Hey, I never saw that before!!! What a great video!

I've been killing myself for the last two years tryin to explain the "otter" (soft plug) attachment! Coulda been using this the whole time?!?!?! Thanks for showing this, Marty!


----------



## treefork (Feb 1, 2010)

Lee Silva said:


> treefork said:
> 
> 
> > Here it is :
> ...


I have an excellent designated tube shooter from Bill Hays. Using this method allows me to rig it with flats.


----------



## Lee Silva (Feb 9, 2013)

treefork said:


> Lee Silva said:
> 
> 
> > treefork said:
> ...


First thing I do anymore when I get a new shooter, is drill two angled holes in the tips! hehe

If holes already exist, and they often do in todays frame designs, I may take a bit of the front corner off the tip, or open the holes some. But either way, the "otter" is my preferred attachment. It's superior in every way to anything else I've tried. At least for my style of shooting, that is!

I'm pleased as he[[ to know that you have come to like it as well, my friend!

Party on, Garth!


----------



## Samurai Samoht (Apr 6, 2013)

Yago said:


> Good idea man!!!! what is the maximum wide band you can attach on this way??? if is too wide will fit rolled on the fork tip when shooting,or not....but the stock hole is little,maybe with big diameter we can attach more wide bands,anyway smart attachment method!!!​


It may depend on the size of the hole you have in the fork, but so far for me I haven't had any trouble with bands up to 1" wide.


----------



## Lee Silva (Feb 9, 2013)

Wider works very well!! The user need only to keep an open mind, and not freak out when the setup looks so different from that which they are used to!! Doubles that are greater than one inch might call for slightly smaller plugs!


----------



## BillyBob (May 22, 2014)

Hey samurai, thanks for posting this. I also have a bloodshot hunter (top photo) which I have been shooting OTT with the bands tied on using the wrap and tuck method. This will allow me to experiment with TTF shooting before buying a dedicated TTF shooter. 
One question: Does your bloodshot have a cone shaped hole in the fork or a "straight" one. I am pretty sure the one in mine is just straight through. I Watched a video recently which seemed to suggest that their have been some modifications to the design since I bought mine.


----------



## Samurai Samoht (Apr 6, 2013)

BillyBob said:


> Hey samurai, thanks for posting this. I also have a bloodshot hunter (top photo) which I have been shooting OTT with the bands tied on using the wrap and tuck method. This will allow me to experiment with TTF shooting before buying a dedicated TTF shooter.
> One question: Does your bloodshot have a cone shaped hole in the fork or a "straight" one. I am pretty sure the one in mine is just straight through. I Watched a video recently which seemed to suggest that their have been some modifications to the design since I bought mine.
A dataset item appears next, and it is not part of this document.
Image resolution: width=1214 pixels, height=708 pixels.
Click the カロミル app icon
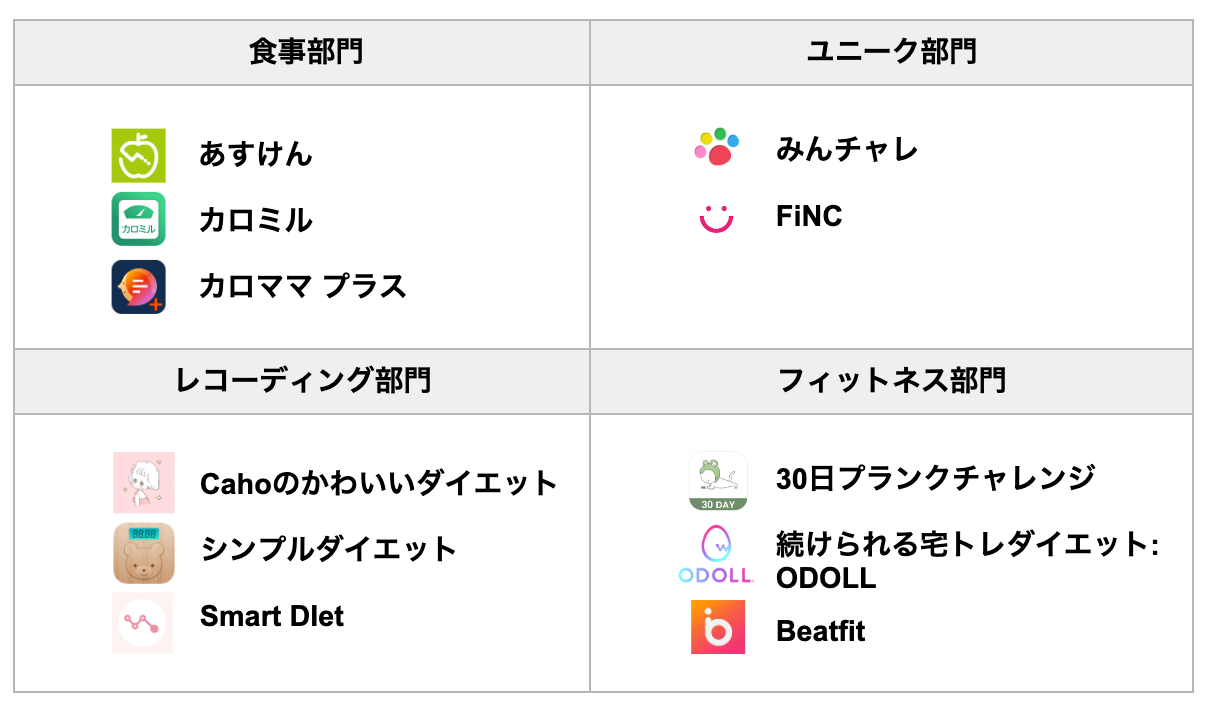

Hi BillyBob, Im away from home right now and don't have the Bloodshot frame with me so I'm not quite sure, but even if yours are not tapered you should still be ok using this kind of attachment method.  I got mine just a couple years back.

Tom


----------



## mr. green (Nov 3, 2012)

Thank you for sharing, but I have a hard time attaching flat bands with this method. When I pull the bands, one side would have more give and would end up with unequal length. I have to give it several tries before getting both bands equal in length.


----------



## Lee Silva (Feb 9, 2013)

mr. green said:


> Thank you for sharing, but I have a hard time attaching flat bands with this method. When I pull the bands, one side would have more give and would end up with unequal length. I have to give it several tries before getting both bands equal in length.
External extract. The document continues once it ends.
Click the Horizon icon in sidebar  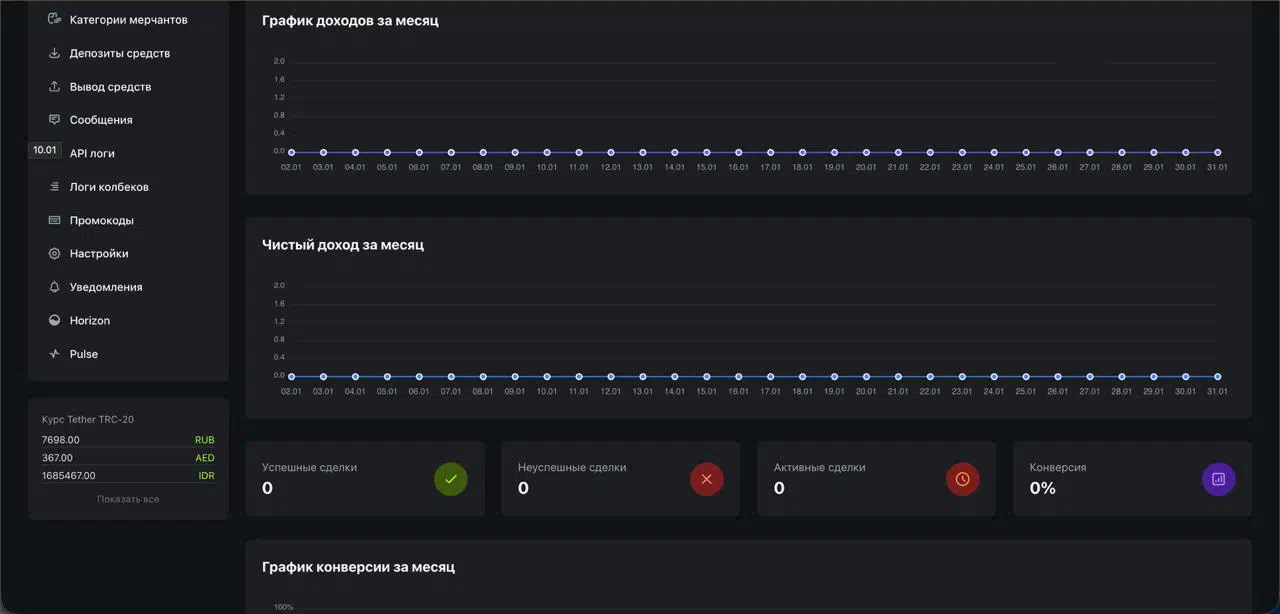[x=55, y=321]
So long as the size, and shape of the holes and plugs are the same from side to side, you may need to pinch the band and the plug tightly together on the shooter side while you pull from the other... won't take long to get the feel for it. Absolutely nothing mystical about it.. Have fun, and keep your brain on! Enjoy


----------



## BillyBob (May 22, 2014)

SamuraiSamoht said:


> BillyBob said:
> 
> 
> > Hey samurai, thanks for posting this. I also have a bloodshot hunter (top photo) which I have been shooting OTT with the bands tied on using the wrap and tuck method. This will allow me to experiment with TTF shooting before buying a dedicated TTF shooter.
> ...


Hey Tom. Many thanks for your reply. I am also away from home atm and I don't have my bloodshot with me...so I also can't cm check the hole type. I only got mine this year so I suppose they are the same. Regardless of what type of hole my frame has I am going to give this attachment method a try! 
Cheers, 
Billybob


----------



## PeterW (Nov 29, 2014)

Thank you so much, man! I've been thinking about this attachment method, but duct tape never occurred to me! Sweet!


----------



## Poiema (Jul 21, 2014)

Lee Silva said:


> treefork said:
> 
> 
> > Here it is :
> ...


Hey, I never saw that before either!!! Agree. Great video!


----------



## Susi (Mar 3, 2013)

try a golf tee. Packages of them are cheap. Cut it off at the appropriate length/width...tahdah, a tube wedge. Save the wedges to use again. From the mighty crammed full half container sized shop of Chuck.


----------



## BillyBob (May 22, 2014)

I am home now and I checked my bloodshot...The holes in the fork tips are indeed cone shaped not straight through. It is almost imperceptible, but you can only get a 6.5mm drill bit in from one side and it doesn't go all the way through.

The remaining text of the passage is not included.